Seriously though. The base 12 was just a convienience at the time of time standardization that led to a measurable, acceptible unit. The hour. 2
sets of 12 in each day. 12a to 12p.
Well yes, but that's not base-12. That's just base-10 arbitrarily broken into 12 unit lengths. A base-12 counting system uses 12 as its radix rather
than 10, and repeats at 12 indefinitely. If there were 12 seconds in a minute, 12 minutes in an hour, 12 hours in a day, and 12 days in a week, then
yes, it would be a base-12 system.

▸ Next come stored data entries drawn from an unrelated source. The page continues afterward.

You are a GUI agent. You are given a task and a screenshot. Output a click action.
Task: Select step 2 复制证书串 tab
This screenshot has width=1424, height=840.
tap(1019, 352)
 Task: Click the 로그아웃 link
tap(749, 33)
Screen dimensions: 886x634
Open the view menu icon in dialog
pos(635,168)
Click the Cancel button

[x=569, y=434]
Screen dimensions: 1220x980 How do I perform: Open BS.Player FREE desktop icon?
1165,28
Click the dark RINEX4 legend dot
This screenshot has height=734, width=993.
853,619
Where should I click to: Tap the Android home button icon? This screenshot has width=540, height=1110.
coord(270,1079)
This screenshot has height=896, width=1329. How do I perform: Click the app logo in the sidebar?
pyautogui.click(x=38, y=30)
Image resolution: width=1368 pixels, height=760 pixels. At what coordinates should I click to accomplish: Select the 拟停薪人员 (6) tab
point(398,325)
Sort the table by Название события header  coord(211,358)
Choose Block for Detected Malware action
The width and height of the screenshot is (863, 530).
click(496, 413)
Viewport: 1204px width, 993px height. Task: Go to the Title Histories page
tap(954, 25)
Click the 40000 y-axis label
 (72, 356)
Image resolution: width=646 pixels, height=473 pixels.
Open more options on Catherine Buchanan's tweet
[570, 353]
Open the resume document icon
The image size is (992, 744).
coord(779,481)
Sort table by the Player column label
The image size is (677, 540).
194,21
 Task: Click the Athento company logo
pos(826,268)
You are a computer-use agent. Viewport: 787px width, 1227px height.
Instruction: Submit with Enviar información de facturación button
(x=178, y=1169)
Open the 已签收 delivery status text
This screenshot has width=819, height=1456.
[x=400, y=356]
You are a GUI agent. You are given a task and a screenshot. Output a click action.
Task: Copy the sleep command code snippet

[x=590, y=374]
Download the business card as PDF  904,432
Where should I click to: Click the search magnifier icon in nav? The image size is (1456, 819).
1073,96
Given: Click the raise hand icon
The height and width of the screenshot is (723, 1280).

A claim can be made that the frequent multiples of 12 makes it a base-12 system, but that falls apart at any length
of time greater than a day, and just one exception breaks the rule.
Consider these:
Base-2 (binary)
0 - 1 - 10 - 11 - 100 - 101 - 110 - 111 - 1000 - 1001 - 1010 - 1011 etc
Base-8 (octal)
1 - 2 - 3 - 4 - 5 - 6 - 7 - 10 - 11 - 12 - 13 - 14 - 15 - 16 - 17 - 20 etc
Base-10 (decimal)
1 - 2 - 3 - 4 - 5 - 6 - 7 - 8 - 9 - 10 - 11 - 12 - 13 - 14 - 15 - 16 - 17 - 18 - 19 - 20 etc
Base-12 (duodecimal)
1 - 2 - 3 - 4 - 5 - 6 - 7 - 8 - 9 - A - B - 10 - 11 - 12 - 13 - 14 - 15 - 16 - 17 - 18 - 19 - 1A - 1B - 20 etc
Base-16 (hexadecimal)
1 - 2 - 3 - 4 - 5 - 6 - 7 - 8 - 9 - A - B - C - D - E - F - 10 - 11 - 12 - 13 - 14 - 15 - 16 - 17 - 18 - 19 - 1A - 1B - 1C - 1D - 1E - 1F - 20 etc
So for these 5 number systems, the number, oh, say, 137 is represented as:
Binary: 10001001
Octal: 211
Decimal: 137
Duodecimal: B5
Hexadecimal: 89
Notice a trend? In order for a system to be Base-n, it must stop and carry into the next column when it gets to n. Therefore, time and imperial
measure are not base anything, because they have no set radix. Metric does: 10
The reason I bring this up is it is very important to have your terminology right, especially when dealing with fringe topics. It can be very easy to
lose someone in an explanation if both sides are hearing the same thing but thinking differently.